> _AZIONE RICHIESTA A_:
Riscrivi soltanto le righe dell'elenco che vanno da quella contenente "This screenshot has height=1200, width=554." a quella contenente "center [976, 188].", cambiando "Find" in "Locate" e lasciando invariato tutto il resto.

Se ascoltate il primo album del gruppo: Fast Stories… from Kid Coma, uscito nel 1995, potreste come me rimanere sorpresi per quanto sia debordante in un modo che se ne frega delle regole. Il suono è gigantesco e via via che si accumulano gli ascolti, si espande sempre di più nella mia mente, colando una bile pesante e appiccicosa sul mio cuoricino, fino ad avvolgerlo e rendere più affannoso e lento il suo sobbalzare nella mia vecchia carcassa.

Non ci sono le canzoncine di successo, è proprio tutto un insieme di grandi melodie, chitarre spaziali, intermezzi d’atmosfera quasi lynchiana (nel senso del poro David) e melodie struggenti. C’è oscurità, sentimento, psichedelia, orrore, sogno… Insomma, si tratta di un album rock come se ne facevano vent’anni prima, capite?

E se Fast Stories è così, non lo dobbiamo a un’attitudine specifica dei Truly, ma alle direttive della Capitol. Chi era al comando appena la band iniziò a lavorare ai demo disse a Roth di fregarsene di fare delle hit, ma di concentrarsi sul disco tutto. Per Robert, Hiro e Mark fu meraviglioso sentirsi dire una cosa del genere. Erano fatti apposta per questo, ma sapevano bene di avere pure la capacità di scrivere grandi canzoni capaci di reggersi in piedi da sole.

Voci salvate
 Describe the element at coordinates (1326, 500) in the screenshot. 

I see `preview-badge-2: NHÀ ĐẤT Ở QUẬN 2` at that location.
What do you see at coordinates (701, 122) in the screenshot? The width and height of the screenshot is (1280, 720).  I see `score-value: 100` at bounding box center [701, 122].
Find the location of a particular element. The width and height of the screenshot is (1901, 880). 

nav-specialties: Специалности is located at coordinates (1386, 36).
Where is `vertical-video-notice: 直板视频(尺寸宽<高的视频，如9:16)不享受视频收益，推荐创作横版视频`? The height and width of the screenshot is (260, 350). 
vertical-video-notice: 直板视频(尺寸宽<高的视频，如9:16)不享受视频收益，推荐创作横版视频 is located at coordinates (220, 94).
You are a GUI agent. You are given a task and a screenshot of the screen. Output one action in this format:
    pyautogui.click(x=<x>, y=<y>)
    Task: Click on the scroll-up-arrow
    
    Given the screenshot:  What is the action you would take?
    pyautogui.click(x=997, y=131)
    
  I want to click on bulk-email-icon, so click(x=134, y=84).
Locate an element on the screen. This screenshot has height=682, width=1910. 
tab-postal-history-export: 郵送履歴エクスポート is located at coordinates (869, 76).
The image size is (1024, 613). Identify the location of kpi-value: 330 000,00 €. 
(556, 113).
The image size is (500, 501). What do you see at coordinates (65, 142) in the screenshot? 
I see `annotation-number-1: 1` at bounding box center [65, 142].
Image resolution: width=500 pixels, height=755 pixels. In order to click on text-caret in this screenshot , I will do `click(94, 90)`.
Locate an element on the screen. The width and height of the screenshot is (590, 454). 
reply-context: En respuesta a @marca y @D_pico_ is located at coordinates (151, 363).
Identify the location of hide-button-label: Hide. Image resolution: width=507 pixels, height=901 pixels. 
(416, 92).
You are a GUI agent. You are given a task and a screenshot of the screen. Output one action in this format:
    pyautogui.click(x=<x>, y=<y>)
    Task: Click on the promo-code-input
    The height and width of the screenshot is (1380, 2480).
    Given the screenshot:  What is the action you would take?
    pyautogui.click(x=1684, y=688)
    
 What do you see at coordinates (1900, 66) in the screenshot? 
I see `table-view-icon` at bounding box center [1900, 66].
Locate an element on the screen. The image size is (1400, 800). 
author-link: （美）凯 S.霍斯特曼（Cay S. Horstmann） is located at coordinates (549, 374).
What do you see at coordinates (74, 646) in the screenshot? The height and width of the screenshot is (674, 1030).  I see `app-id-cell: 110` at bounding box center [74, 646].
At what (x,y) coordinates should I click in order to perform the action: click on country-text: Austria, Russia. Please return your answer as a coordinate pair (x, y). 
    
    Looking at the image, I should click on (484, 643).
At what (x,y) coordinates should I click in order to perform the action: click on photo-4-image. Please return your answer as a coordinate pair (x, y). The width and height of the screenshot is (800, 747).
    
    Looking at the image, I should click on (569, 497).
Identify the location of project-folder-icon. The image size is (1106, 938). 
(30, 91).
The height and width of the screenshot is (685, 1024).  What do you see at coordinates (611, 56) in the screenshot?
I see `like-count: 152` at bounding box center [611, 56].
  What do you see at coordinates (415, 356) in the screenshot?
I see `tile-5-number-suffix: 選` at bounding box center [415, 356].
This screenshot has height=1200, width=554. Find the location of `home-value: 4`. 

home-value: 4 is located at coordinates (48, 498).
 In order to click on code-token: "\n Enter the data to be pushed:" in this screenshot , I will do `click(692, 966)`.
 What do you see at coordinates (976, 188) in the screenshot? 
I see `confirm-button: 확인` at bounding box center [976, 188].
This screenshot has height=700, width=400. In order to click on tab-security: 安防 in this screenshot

> _AZIONE RICHIESTA B_:
Porta avanti la recensione dell'album Fast Stories dei Truly, ripartendo dopo l'ultima frase riportata.

> _RISULTATO DEL COMPITO A_:
This screenshot has height=1200, width=554. Locate the location of `home-value: 4`. 

home-value: 4 is located at coordinates (48, 498).
 In order to click on code-token: "\n Enter the data to be pushed:" in this screenshot , I will do `click(692, 966)`.
 What do you see at coordinates (976, 188) in the screenshot? 
I see `confirm-button: 확인` at bounding box center [976, 188].

> _RISULTATO DEL COMPITO B_:
Sull’EP Heart And Lugs è chiaro che sanno farlo; lì ci sono forse i brani più riusciti del gruppo, intendendo proprio solo dei brani riusciti. Eppure i tipi della Capitol dissero di lasciar perdere quella formula pop da tre minuti col ritornello appiccicaticcio e darci dentro con la sperimentazione, creare un unicum di emozioni, immaginazioni, qualcosa di grosso e indomito che rappresentasse una specie di film allucinante, un viaggio straordinario oltre le soglie della percezione, un sogno o un incubo ininterrotto in alto mare in attesa dello squalo in compagnia di Steven Spielberg e Hitler insieme.

E credetemi, lasciate perdere le vostre fisime metallare sul grunge, aprite cuore e testa, spingete play e chiudete i cazzo di occhi. Lasciate che Fast Stories… vi sommerga. Sarete come una vecchia casa della bassa che attende a cosce aperte il fiume grosso ancora una volta nelle proprie stanze.

Quando tornerete fuori da quelle acque putride sarete pieni di strani animaletti dell’oceano profondo, ricordi di avventure a cui nessuno vorrà prestare attenzione. Sarete dannatamente soli, come dopo ogni esperienza decisiva di questa cazzo di vita che state vivendo con le orecchie sempre piene di musica rumorosa e gli occhi appannati da una strana nebbia divina che non si decide a portarvi via.

Il disco uscì e a sentire Roth, il tour a supporto stava andando benone. Era doveroso però che la Capitol, con le sue possibilità economiche, desse una mano e permettesse ai Truly di sfruttare in pieno quel momento positivo.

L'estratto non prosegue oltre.